Stored items:
'''

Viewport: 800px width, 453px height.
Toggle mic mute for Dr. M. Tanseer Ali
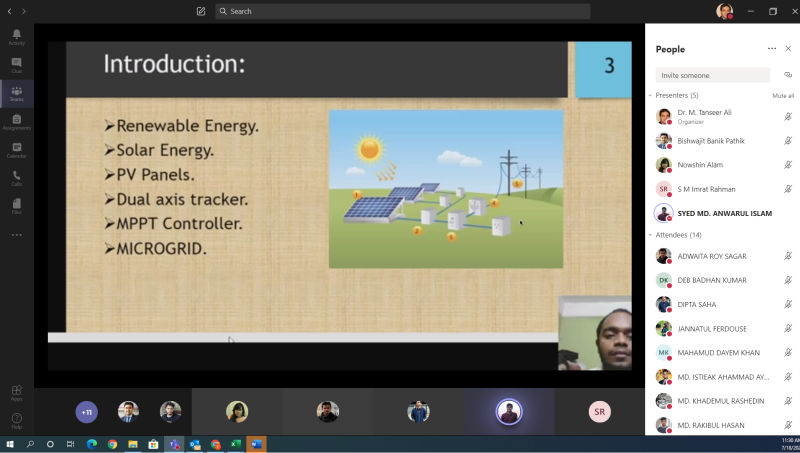click(788, 117)
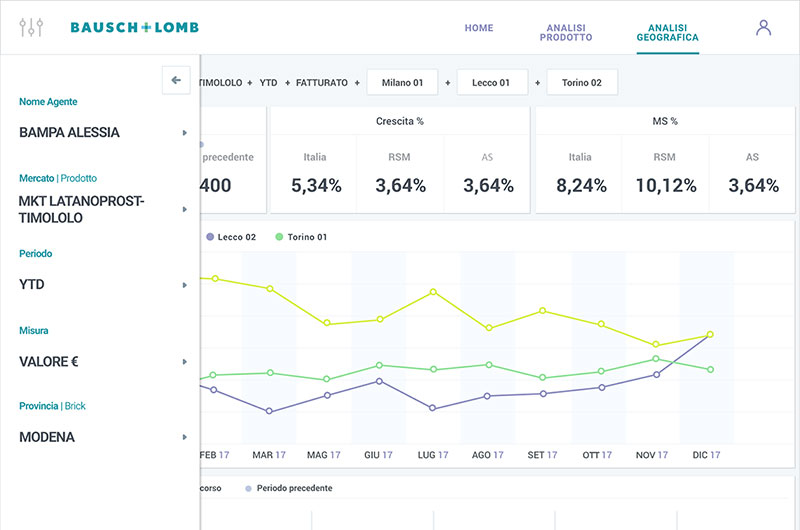This screenshot has height=530, width=800.
Task: Open the user profile icon
Action: click(x=763, y=28)
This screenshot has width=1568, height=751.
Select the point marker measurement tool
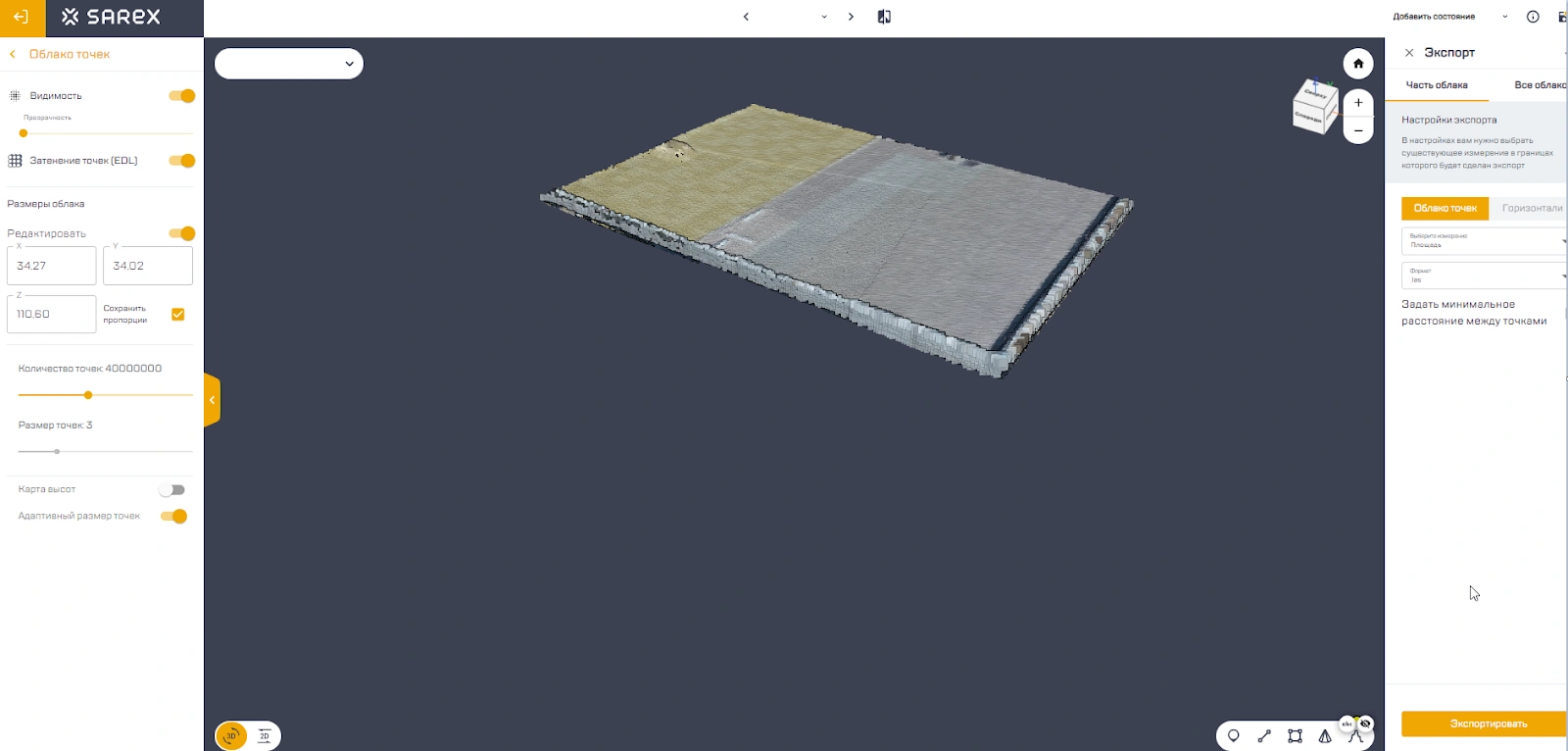(1234, 736)
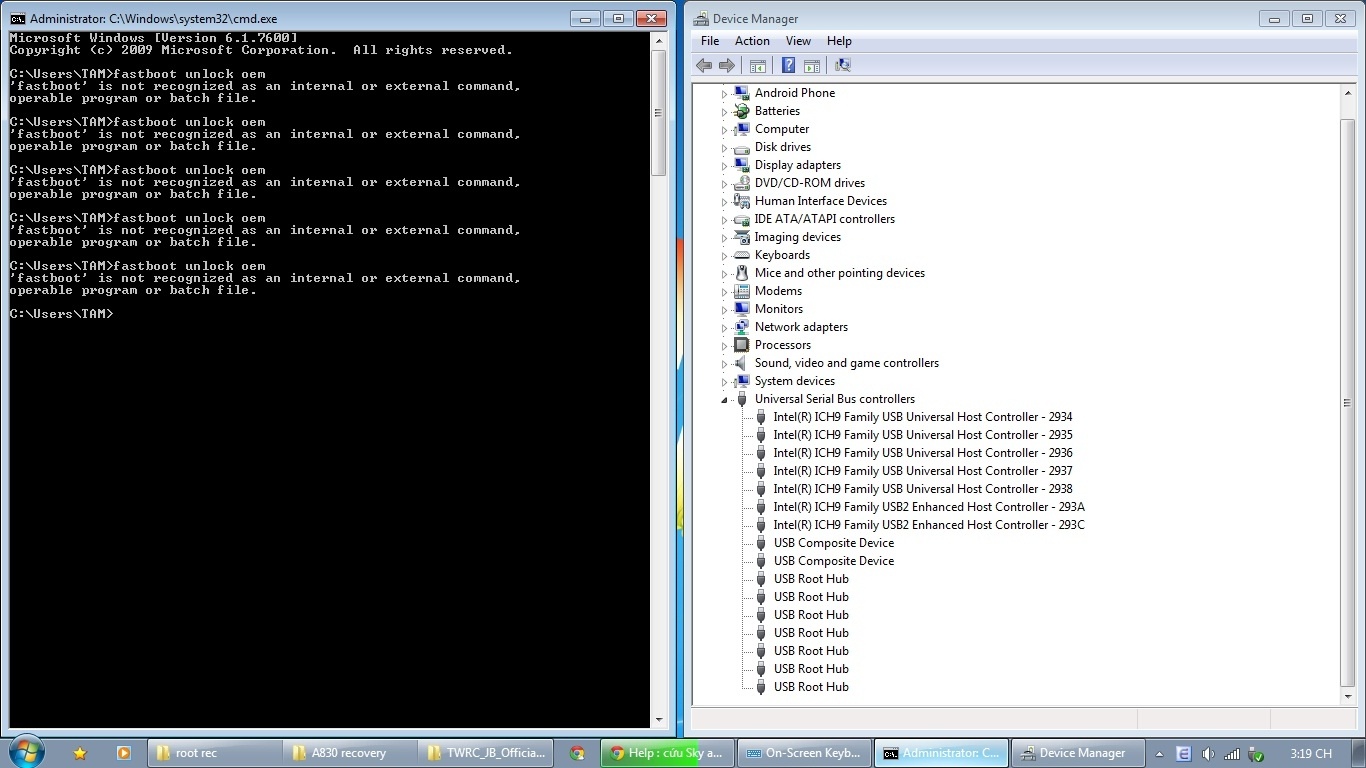Open the Action menu
1366x768 pixels.
(x=752, y=41)
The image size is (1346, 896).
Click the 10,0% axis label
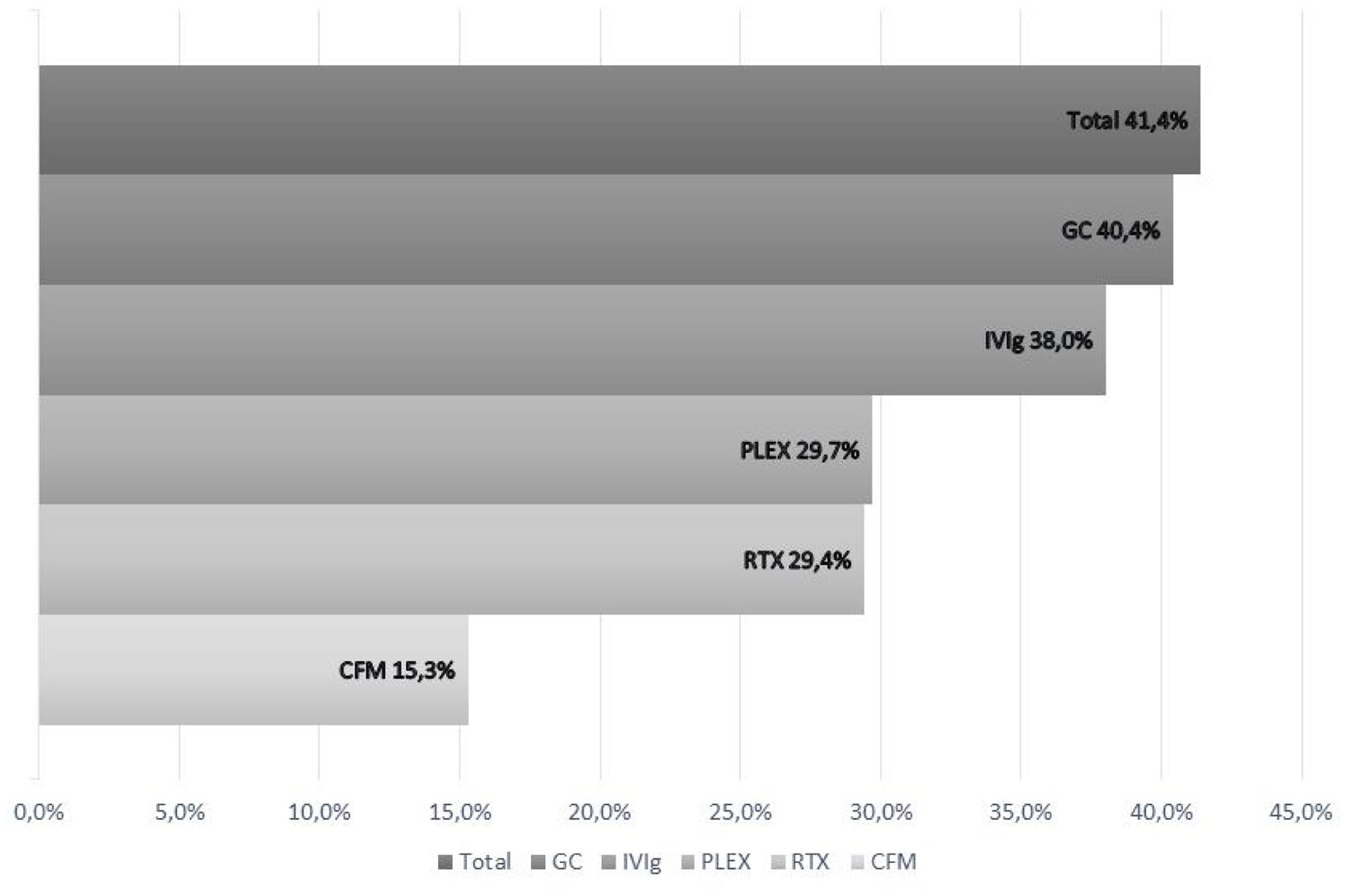coord(319,812)
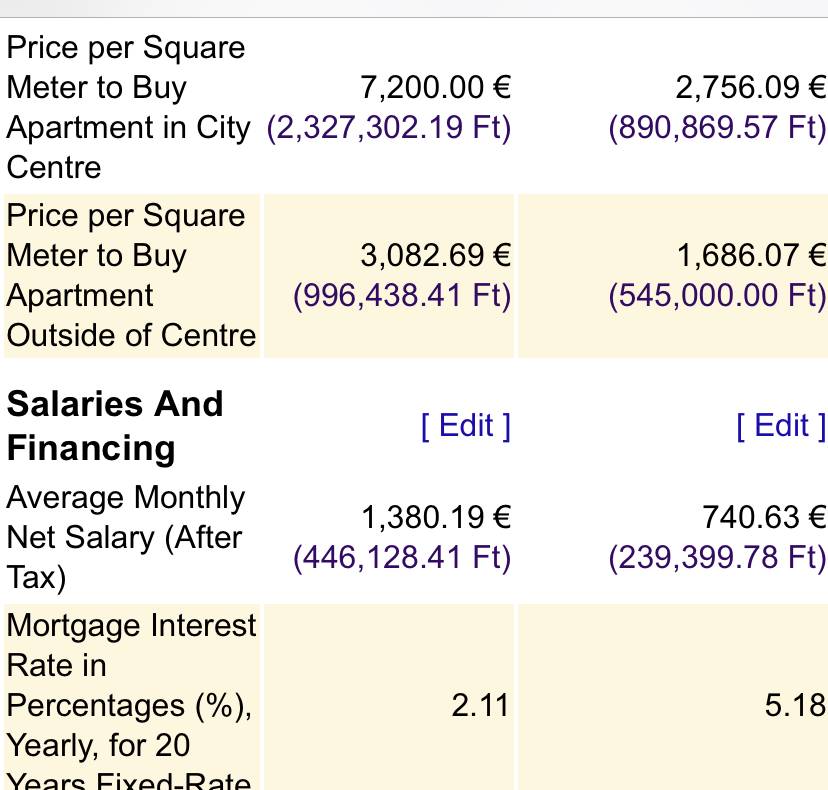
Task: Select the 545,000.00 Ft converted value
Action: (x=717, y=295)
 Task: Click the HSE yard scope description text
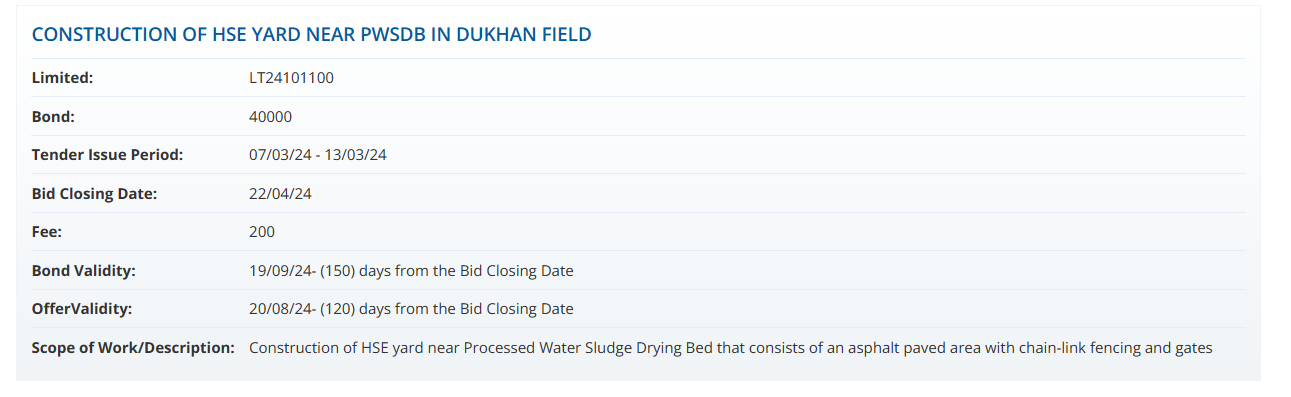[731, 348]
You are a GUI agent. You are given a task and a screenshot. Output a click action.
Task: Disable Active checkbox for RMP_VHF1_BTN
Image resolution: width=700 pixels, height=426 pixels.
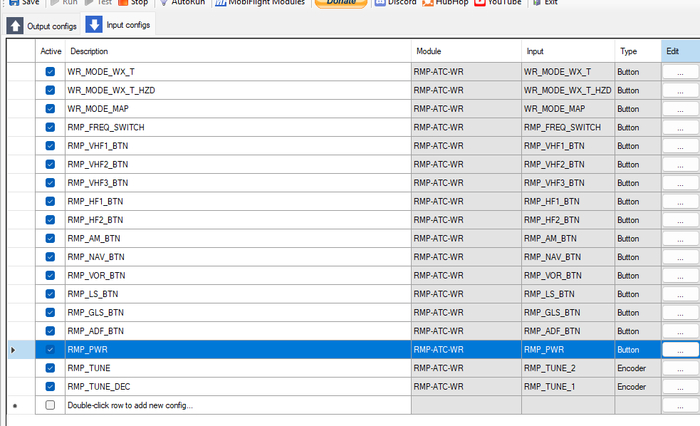coord(51,145)
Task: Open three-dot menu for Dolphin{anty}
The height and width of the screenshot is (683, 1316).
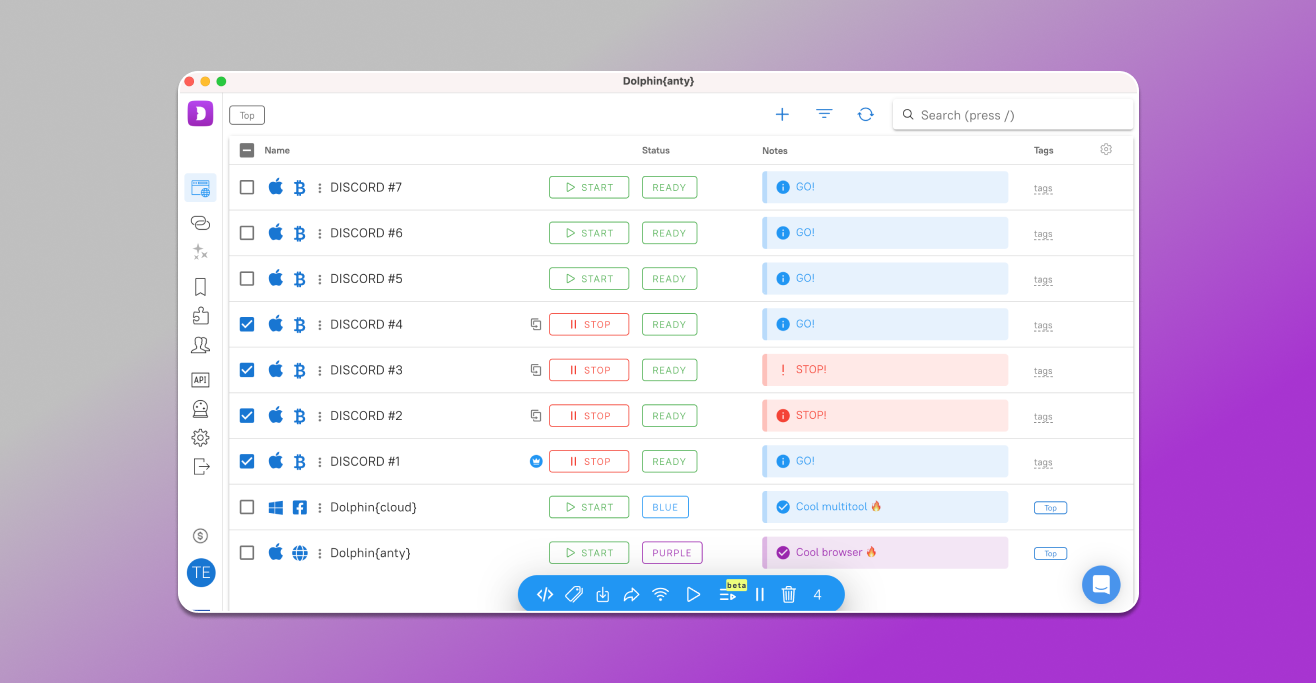Action: point(320,554)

'''

◆ TASK ITEM ◆
Excluding all pictures, output exactly the lines from the line containing "Task: Disable Active" through the last line of the entries above.

◆ OUTPUT FOR THIS EXERCISE ◆
Task: Disable Active checkbox for RMP_VHF1_BTN
Image resolution: width=700 pixels, height=426 pixels.
coord(51,145)
Task: Open three-dot menu for Dolphin{anty}
The height and width of the screenshot is (683, 1316).
Action: point(320,554)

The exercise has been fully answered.